Old Saybrook is a town in Middlesex County, Connecticut, lying on the west bank of the Connecticut River at the point where it flows into Long Island Sound. Part of the Lower Connecticut River Valley Planning Region, the population was 10,481 at the 2020 census. It contains the incorporated borough of Fenwick, and the census-designated places of Old Saybrook Center and Saybrook Manor.

==History==

Dutch settlers established a short-lived factory at Old Saybrook in 1624, shortly after establishing their first settlement at Governors Island. The trading post was named Kievits Hoek, or "Plover's Corner". Kievits Hoek was soon abandoned as the Dutch consolidated settlement at New Amsterdam. In 1633, Fort Goede Hoop (Huys de Goede Hoop) was established at Hartford.

The Pequot siege of Saybrook Fort took place from September 1636 to March 1637 during the Pequot War.

In August 1636, Massachusetts Bay attacked Manisses, Pequot, and Western Niantic villages, and the Pequot retaliation fell on the settlers at Saybrook. The Pequots killed and wounded more than 20 settlers at and near Saybrook Fort over a period of eight months. The settlers were attacked when they ventured far from their palisade, and the Pequots destroyed their provisions and burned warehouses, while attempting to interrupt river traffic to Windsor, Wethersfield, and Hartford.
The siege of Saybrook escalated the Pequot War in Connecticut Colony and indirectly resulted in the attack and destruction of Mistick Fort in May 1637.

The Saybrook Colony was established in late 1635 at the mouth of the Connecticut River in Old Saybrook. John Winthrop, the Younger, son of the Governor of the Massachusetts Bay Colony, was designated governor by the group that claimed possession of the land via a deed of conveyance from Robert Rich, 2nd Earl of Warwick. Winthrop was aided by Colonel George Fenwick and Captain Lion Gardiner. The new colony struggled because the investors who had planned to settle there were supporters of Oliver Cromwell, and they remained in England during the English Civil War. In 1644, Fenwick agreed to merge the colony with the more vibrant Connecticut Colony up the Connecticut River near Hartford, and they purchased the land and fort from him.

The design of the Flag of Connecticut comes from the seal of Saybrook Colony. The seal was brought from England by Colonel George Fenwick, and depicted 15 grapevines and a hand in the upper left corner with a scroll reading "Qui Transtulit Sustinet", "He who transplanted sustains".

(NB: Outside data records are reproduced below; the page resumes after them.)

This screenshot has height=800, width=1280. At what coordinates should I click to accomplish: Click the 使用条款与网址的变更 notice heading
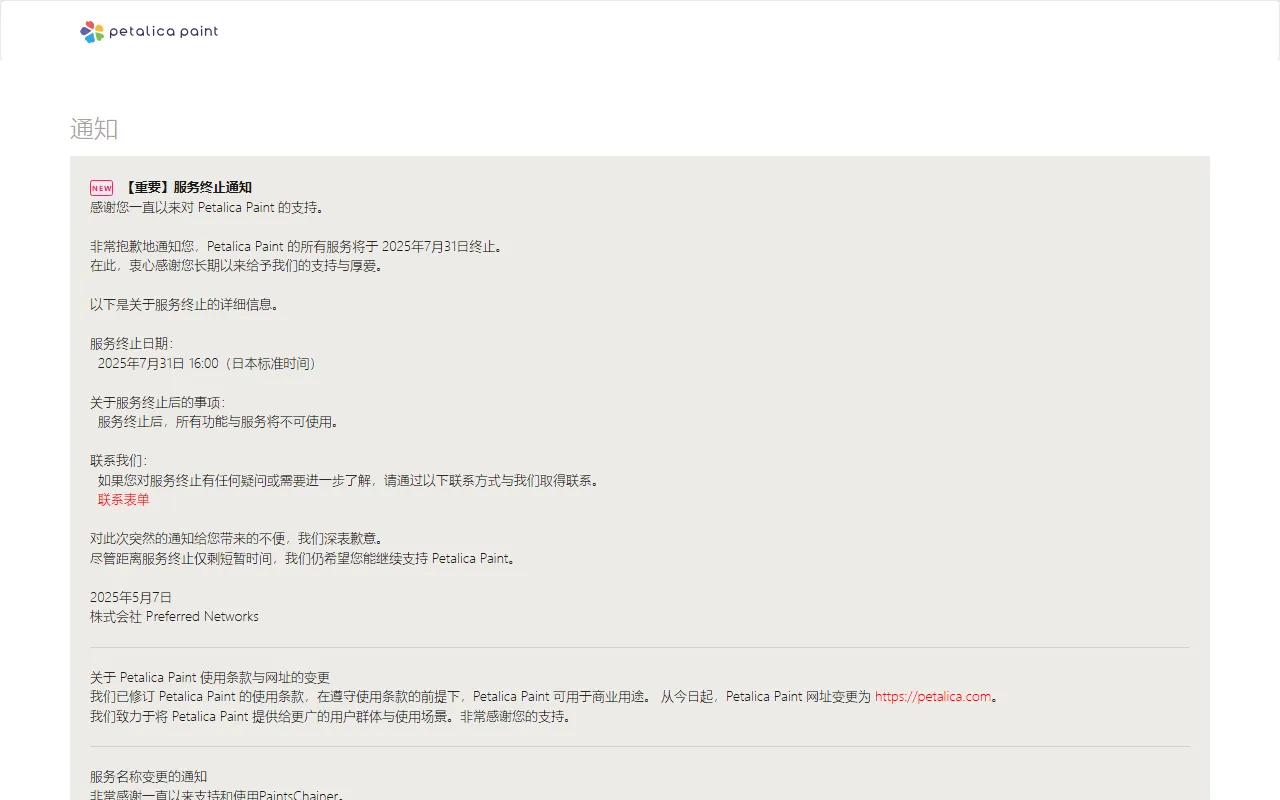coord(210,678)
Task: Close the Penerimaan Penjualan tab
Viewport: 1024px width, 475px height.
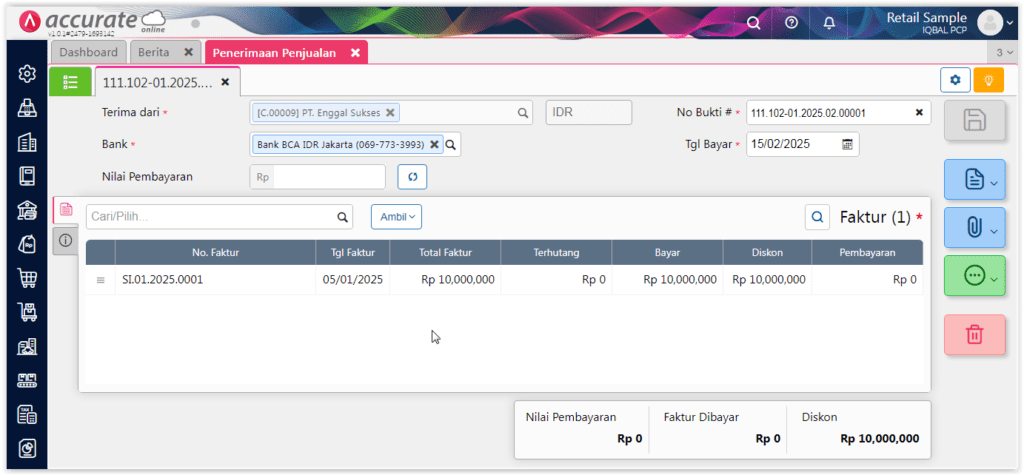Action: point(355,52)
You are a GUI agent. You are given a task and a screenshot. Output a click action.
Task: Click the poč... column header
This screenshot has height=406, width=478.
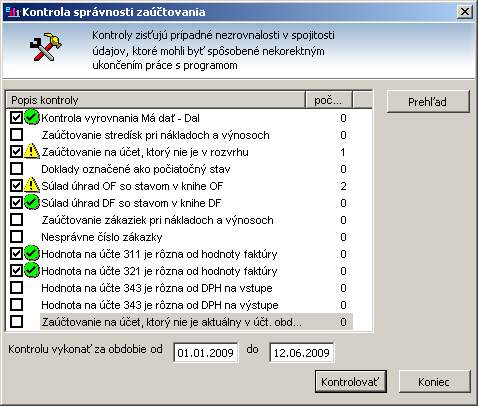click(329, 100)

In 1647, Major John Mason assumed command of the fort at Saybrook Colony, which controlled the main trade and supply route to the upper Connecticut River valley. The fort promptly and mysteriously burned to the ground, but another improved fort was quickly built nearby on the Battery Mound. He spent the next 12 years there and also served as commissioner of the United Colonies, the chief military officer, magistrate, and peacekeeper. In 1659, almost all settlers from Saybrook under the leadership of Mason purchased land from Uncas, sachem of the Mohegan tribe; they then moved to and founded Norwich, Connecticut. This second fort was abandoned after 200 years and the battery mound remained until 1871, when the Valley Railroad leveled it and other hills on the point to provide needed fill for their tracks across the north and south coves.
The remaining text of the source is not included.